Aufgabenstellung: Setze den Text zur Spielbankenfrage im Nachkriegsbayern im Anschluss an seinen letzten Satz fort.

Angezeigter Text:
╭──

Die Spielbankenfrage: Ausgangslage und Interessenskonstellationen in der Nachkriegszeit
Die Frage der Konzessionierung und Errichtung von Spielbanken drängte im Nachkriegsbayern bereits relativ früh auf die politische Agenda. Es waren vor allem der oberbayerische Kurort Bad Reichenhall (Lkr. Berchtesgadener Land), Garmisch-Partenkirchen, Starnberg, ferner die in der Fremdenverkehrsgemeinschaft Tegernseer Tal zusammengeschlossenen Gemeinden Bad Wiessee, Tegernsee und Rottach-Egern (alle Lkr. Miesbach), aber auch das unterfränkische Bad Kissingen, die sich ab 1947/48 verstärkt um Genehmigungen für einen Spielbankenbetrieb bemühten. Verwiesen wurde dabei stets auf die lokale wirtschaftliche Bedeutung der Spielbanken für die Tourismusbranche und auf die Dringlichkeit sozialer Projekte wie etwa dem Wohnungsbau für Flüchtlinge, die nur durch Spielbankengewinne finanziert werden könnten. Insbesondere befürchteten die bayerischen Fremdenverkehrsorte aber, ohne eigenen Spielbankenbetrieb mittelfristig einen empfindlichen Rückgang ihrer Besucherzahlen hinnehmen zu müssen. Denn neben den alten Traditionskasinos in Baden-Baden (Baden-Württemberg) oder in Salzburg (Österreich) entstand ihnen vor allem durch die Neu- bzw. Wiedereröffnungen von Kasinos beispielsweise im rheinland-pfälzischen Bad Neuenahr (1948) sowie in Wiesbaden und Bad Homburg in Hessen (1949) eine empfindliche neue Konkurrenz.

╰──

Extrahierte Zeilen:

╭──

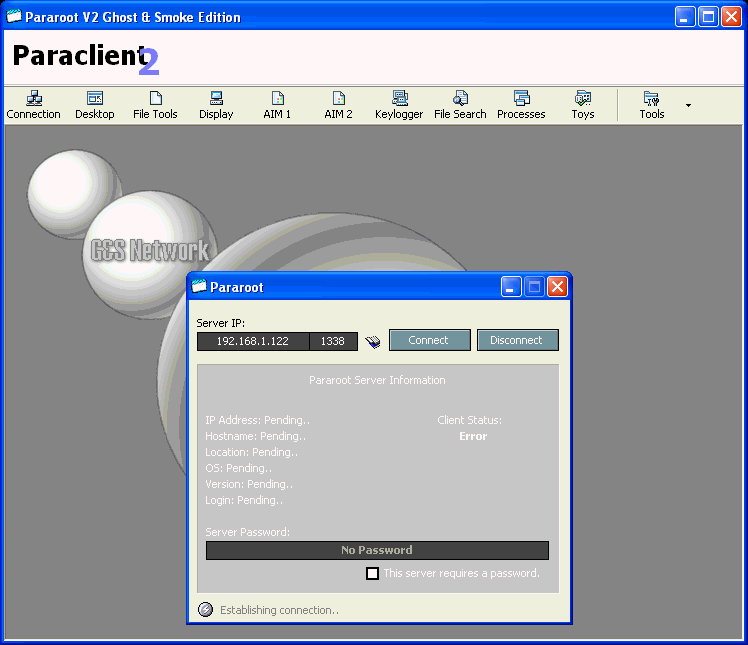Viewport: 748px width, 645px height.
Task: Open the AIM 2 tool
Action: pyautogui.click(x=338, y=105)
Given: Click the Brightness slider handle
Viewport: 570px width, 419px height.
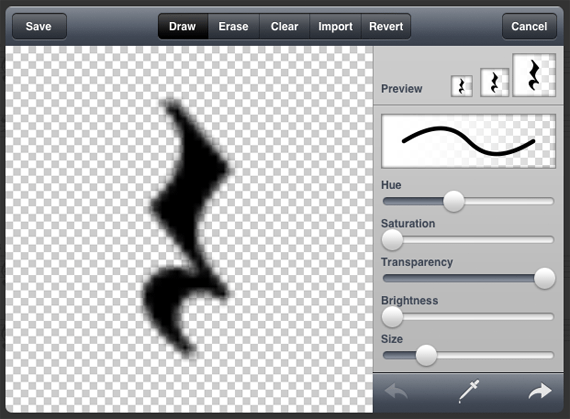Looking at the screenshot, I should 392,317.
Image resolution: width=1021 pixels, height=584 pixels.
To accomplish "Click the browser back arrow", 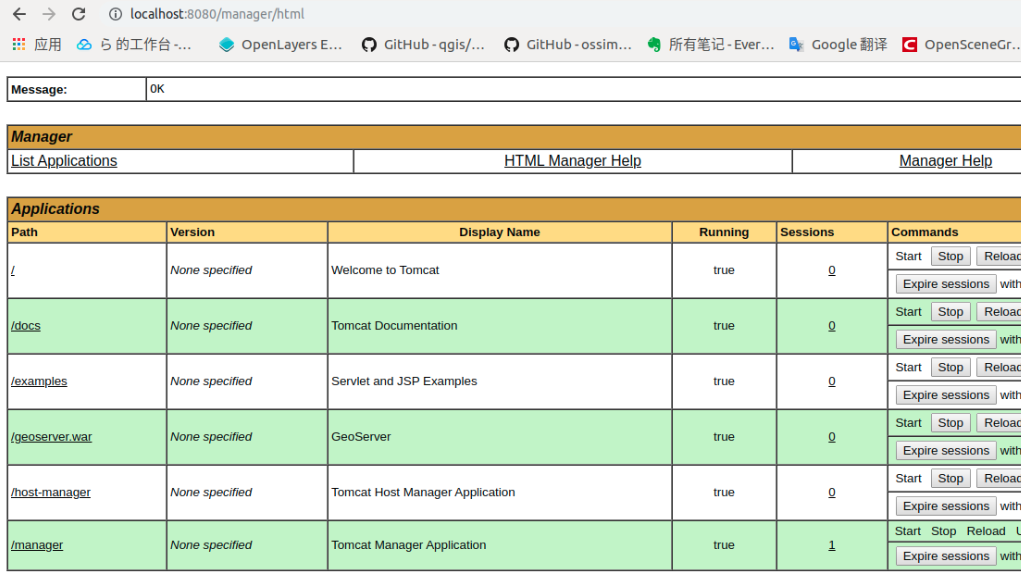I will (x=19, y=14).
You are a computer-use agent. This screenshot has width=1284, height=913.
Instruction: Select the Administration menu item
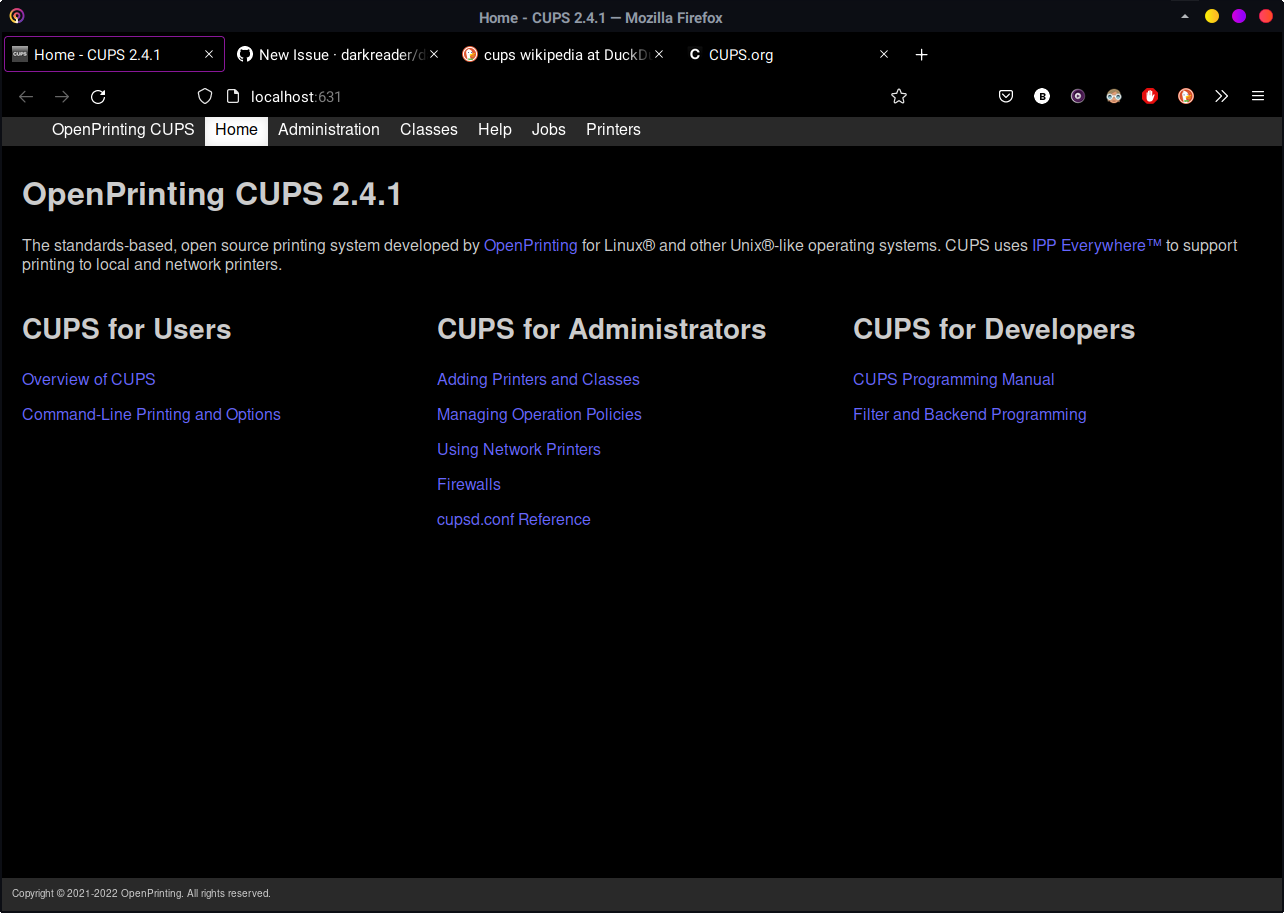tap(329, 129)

╰──
╭──

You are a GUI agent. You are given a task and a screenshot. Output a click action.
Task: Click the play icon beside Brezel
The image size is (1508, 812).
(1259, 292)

╰──
╭──

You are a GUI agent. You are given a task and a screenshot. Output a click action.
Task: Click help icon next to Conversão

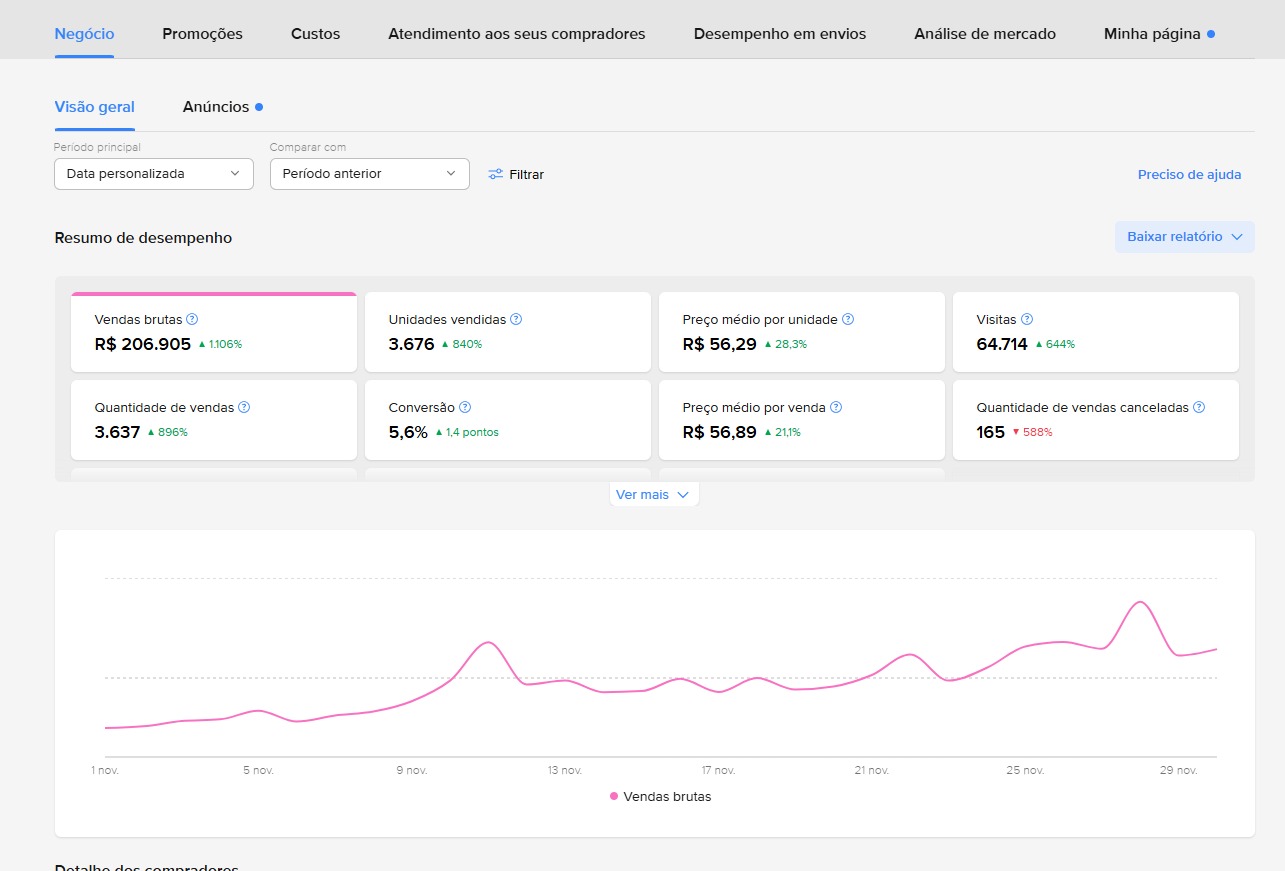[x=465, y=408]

╰──

Ergebnis der Übung:
Gesetzeslage und Parlamentarische Initiativen zur Spielbankenkonzessionierung
Gesetzliche Grundlage der Spielbankenkonzessionierung in Bayern war nach wie vor das Reichsgesetz über die Zulassung öffentlicher Spielbanken vom 14. Juli 1933 (RGBl. I S. 480), das nach Artikel 123 bis 125 des Grundgesetzes (GG) vom 23. Mai 1949 nunmehr Landesrecht geworden war. Gemäß § 1 dieses Gesetzes durfte die Zulassung einer öffentlichen Spielbank in Kur- und Badeorten dann erfolgen, wenn zwischen den Jahren 1924 und 1930 eine durchschnittliche Zahl von 70.000 Besuchern – davon mindestens 15 % ausländische Gäste – nachgewiesen werden konnte oder aber eine ausländische Spielbank in unmittelbarer Nachbarschaft existierte. Von den potentiellen bayerischen Spielbankstandorten erfüllte nur das in Grenznähe zu Salzburg gelegene Bad Reichenhall diese Kriterien zweifelsfrei.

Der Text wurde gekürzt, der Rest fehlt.